И — память. И ещё различим иногда голос, тающий постепенно, исчезающий вдалеке.
Только ветер ненастный снова прилетит, прошептавший слово, столь знакомое, из
былого, да цветок шевельнёт в руке.
Рудик Кан. Журналист. Поэт. Мой земляк. И
друг мой давнишний. Голова точёная. Спину держит прямо. Ходит размашисто.

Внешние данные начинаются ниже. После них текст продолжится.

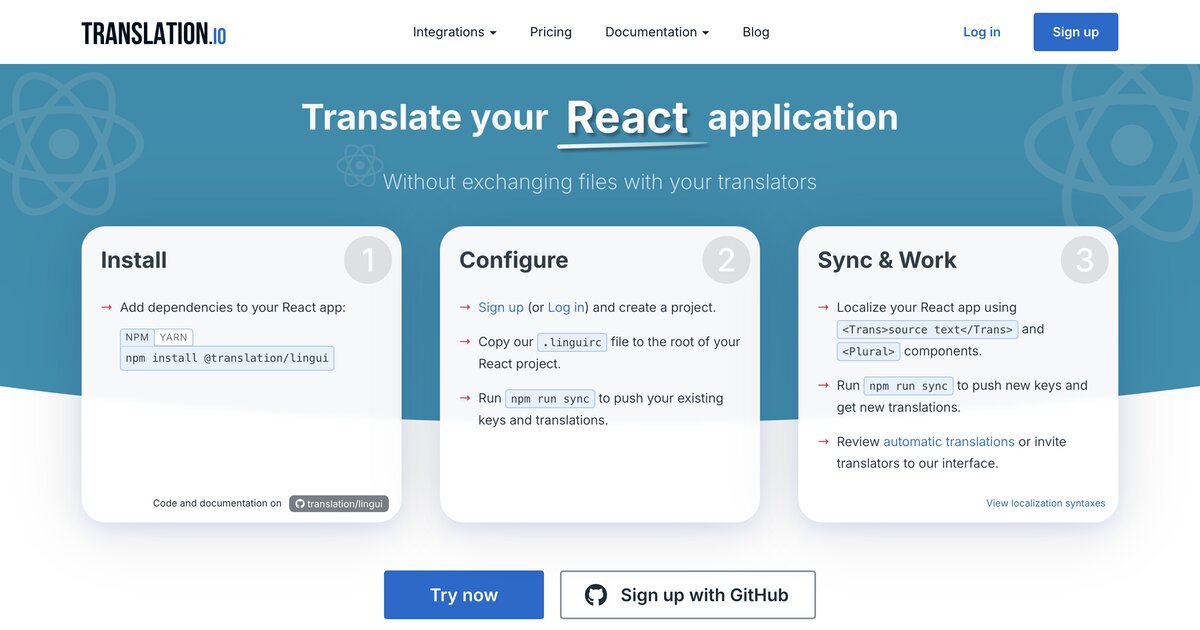Click the GitHub translation/lingui badge
The width and height of the screenshot is (1200, 630).
pyautogui.click(x=339, y=504)
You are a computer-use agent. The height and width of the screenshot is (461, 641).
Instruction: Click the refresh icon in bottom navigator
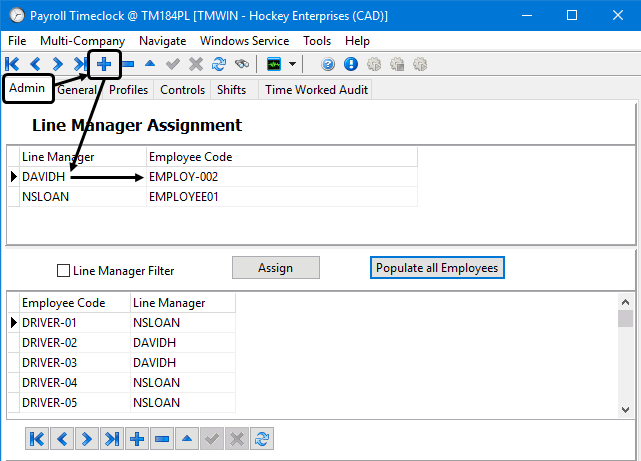pos(262,438)
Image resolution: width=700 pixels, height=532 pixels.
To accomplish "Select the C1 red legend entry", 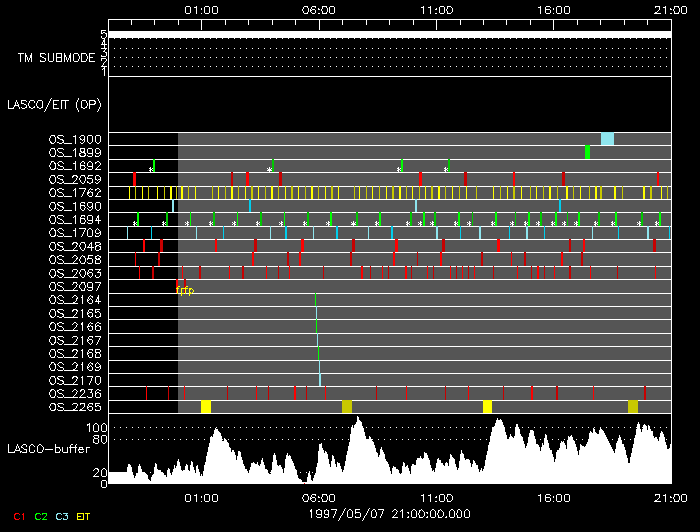I will coord(18,517).
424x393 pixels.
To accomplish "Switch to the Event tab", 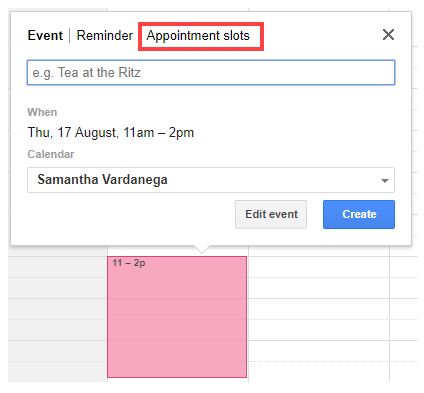I will click(x=45, y=35).
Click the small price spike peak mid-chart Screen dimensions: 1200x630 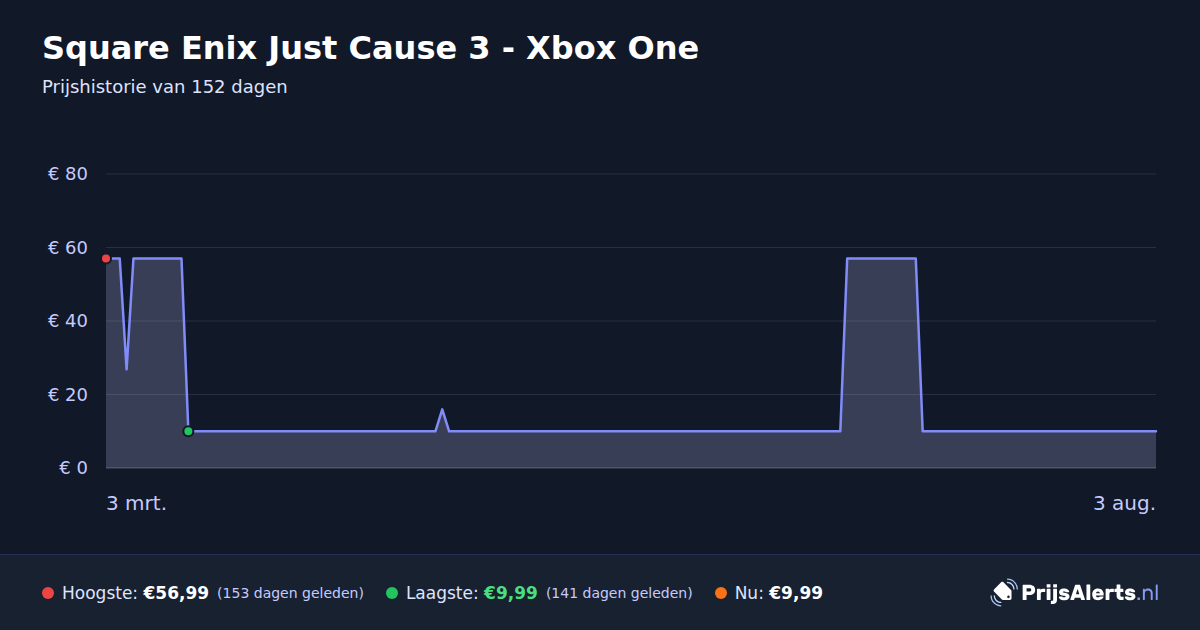(x=442, y=409)
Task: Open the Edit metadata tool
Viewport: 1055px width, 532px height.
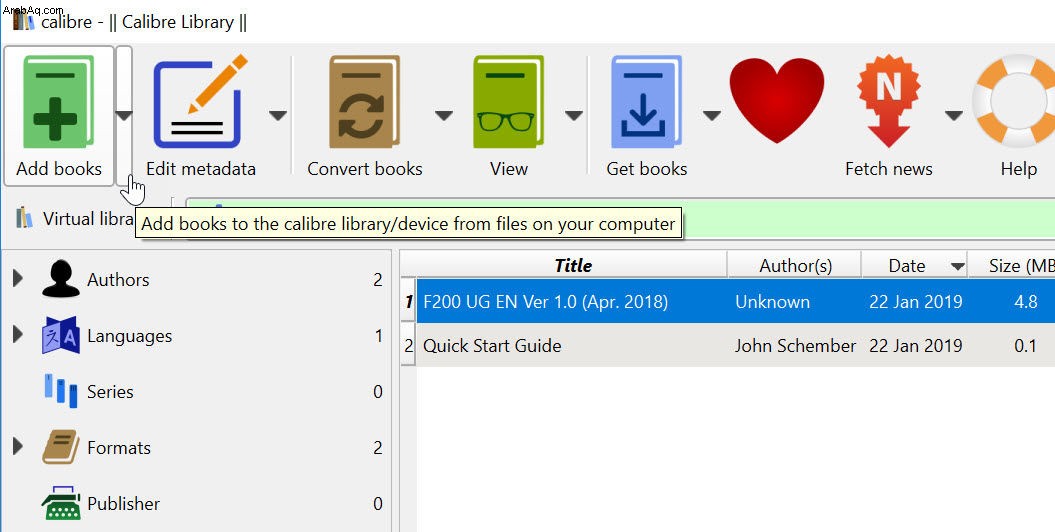Action: pyautogui.click(x=200, y=102)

Смотрит ясными, тёплыми добрыми, с грустью тихой и светлой, глазами
повзрослевшего разом ребёнка или старца, на белый свет. Он работал годами в
редакциях самых разных местных газет. Был хранителем наших — всей группы
молодых криворожских поэтов из начала шестидесятых — текстов, им же тогда, на
машинке, вечерами, перепечатанных, да и прочих материалов. Может быть,
когда-нибудь он обнародует их, покажет современным людям? Хотелось бы вновь
увидеть всех нас, героев, правдолюбцев и смельчаков, полных сил, вдохновенья,
задора, в том, что прежде мы сочиняли. Жил он близко совсем от меня. Так что
виделись мы постоянно. Говорили мы часто, подолгу, то гуляя
вдвоём по улицам нашей Гданцевки, густо заросшей
тополями, листвой шелестящими на ветру, то в его квартире, небольшой, но такой
уютной, где врывался в открытую форточку свежий воздух весны, или осени, или
лета, или зимы, где покой был предвестьем воли, ну а воля — началом доли, где
ненастные знаки боли возникали вокруг, — обо всём, чем когда-то жили,
дышали, что потом случайно узнали, что теперь вернётся едва ли, что в себе
сквозь годы несём, как огонь, для других незримый, но для нас-то необходимый,
неизменный, неукротимый, очевидный, как ни крути, нас вперёд упрямо ведущий,
неизбежных свершений ждущий и прозрений в жизни грядущей на юдольном
нашем пути. Он потом переехал, стал жить в другом, далёком районе. И не видимся
мы подолгу. Но старинная дружба — жива. И стихи наши прежние живы, и души
дорогие порывы, и над всем, что с нами навеки, молодая шумит листва.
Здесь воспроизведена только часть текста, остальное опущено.